> YOUR INSTRUCTIONS:
Each record must be reproduced exactly as it is shown.

> DATA UNDER STUDY:
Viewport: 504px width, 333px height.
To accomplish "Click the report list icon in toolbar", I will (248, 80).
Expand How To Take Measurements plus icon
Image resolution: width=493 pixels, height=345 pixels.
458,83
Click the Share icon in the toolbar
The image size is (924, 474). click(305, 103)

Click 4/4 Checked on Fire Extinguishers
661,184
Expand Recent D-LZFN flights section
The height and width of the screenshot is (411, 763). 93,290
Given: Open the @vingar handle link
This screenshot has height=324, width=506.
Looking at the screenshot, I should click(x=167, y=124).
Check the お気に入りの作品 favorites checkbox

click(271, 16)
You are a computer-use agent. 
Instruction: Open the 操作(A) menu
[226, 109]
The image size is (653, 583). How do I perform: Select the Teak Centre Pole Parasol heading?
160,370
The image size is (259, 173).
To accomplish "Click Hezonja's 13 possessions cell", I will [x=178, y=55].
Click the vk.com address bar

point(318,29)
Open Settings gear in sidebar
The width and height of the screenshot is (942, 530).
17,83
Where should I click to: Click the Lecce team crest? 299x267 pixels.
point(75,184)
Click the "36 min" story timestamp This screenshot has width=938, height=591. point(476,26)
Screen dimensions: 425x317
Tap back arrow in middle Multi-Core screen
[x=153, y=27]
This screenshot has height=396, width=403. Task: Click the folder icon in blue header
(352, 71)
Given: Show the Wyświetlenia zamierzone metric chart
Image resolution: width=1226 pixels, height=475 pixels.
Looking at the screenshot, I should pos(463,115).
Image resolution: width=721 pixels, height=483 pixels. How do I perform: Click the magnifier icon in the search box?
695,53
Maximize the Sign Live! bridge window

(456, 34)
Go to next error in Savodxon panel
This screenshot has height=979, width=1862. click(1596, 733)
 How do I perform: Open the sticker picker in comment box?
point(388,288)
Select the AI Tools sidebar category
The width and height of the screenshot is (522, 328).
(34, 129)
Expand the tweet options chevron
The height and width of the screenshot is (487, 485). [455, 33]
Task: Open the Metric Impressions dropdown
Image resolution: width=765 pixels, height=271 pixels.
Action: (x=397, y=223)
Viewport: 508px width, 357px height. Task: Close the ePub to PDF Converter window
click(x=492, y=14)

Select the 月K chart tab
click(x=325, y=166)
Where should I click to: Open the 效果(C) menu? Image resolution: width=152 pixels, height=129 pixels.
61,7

> RESULT OF THIS EXERCISE:
Viewport: 504px width, 333px height.
To accomplish "Click the report list icon in toolbar", I will (248, 80).
Expand How To Take Measurements plus icon
Image resolution: width=493 pixels, height=345 pixels.
458,83
Click the Share icon in the toolbar
The image size is (924, 474). click(305, 103)

Click 4/4 Checked on Fire Extinguishers
661,184
Expand Recent D-LZFN flights section
The height and width of the screenshot is (411, 763). 93,290
Given: Open the @vingar handle link
This screenshot has height=324, width=506.
Looking at the screenshot, I should click(x=167, y=124).
Check the お気に入りの作品 favorites checkbox

click(271, 16)
You are a computer-use agent. 
Instruction: Open the 操作(A) menu
[226, 109]
The image size is (653, 583). How do I perform: Select the Teak Centre Pole Parasol heading?
160,370
The image size is (259, 173).
To accomplish "Click Hezonja's 13 possessions cell", I will [x=178, y=55].
Click the vk.com address bar

point(318,29)
Open Settings gear in sidebar
The width and height of the screenshot is (942, 530).
17,83
Where should I click to: Click the Lecce team crest? 299x267 pixels.
point(75,184)
Click the "36 min" story timestamp This screenshot has width=938, height=591. point(476,26)
Screen dimensions: 425x317
Tap back arrow in middle Multi-Core screen
[x=153, y=27]
This screenshot has height=396, width=403. Task: Click the folder icon in blue header
(352, 71)
Given: Show the Wyświetlenia zamierzone metric chart
Image resolution: width=1226 pixels, height=475 pixels.
Looking at the screenshot, I should pos(463,115).
Image resolution: width=721 pixels, height=483 pixels. How do I perform: Click the magnifier icon in the search box?
695,53
Maximize the Sign Live! bridge window

(456, 34)
Go to next error in Savodxon panel
This screenshot has height=979, width=1862. click(1596, 733)
 How do I perform: Open the sticker picker in comment box?
point(388,288)
Select the AI Tools sidebar category
The width and height of the screenshot is (522, 328).
(34, 129)
Expand the tweet options chevron
The height and width of the screenshot is (487, 485). [455, 33]
Task: Open the Metric Impressions dropdown
Image resolution: width=765 pixels, height=271 pixels.
Action: (x=397, y=223)
Viewport: 508px width, 357px height. Task: Close the ePub to PDF Converter window
click(x=492, y=14)

Select the 月K chart tab
click(x=325, y=166)
Where should I click to: Open the 效果(C) menu? Image resolution: width=152 pixels, height=129 pixels.
61,7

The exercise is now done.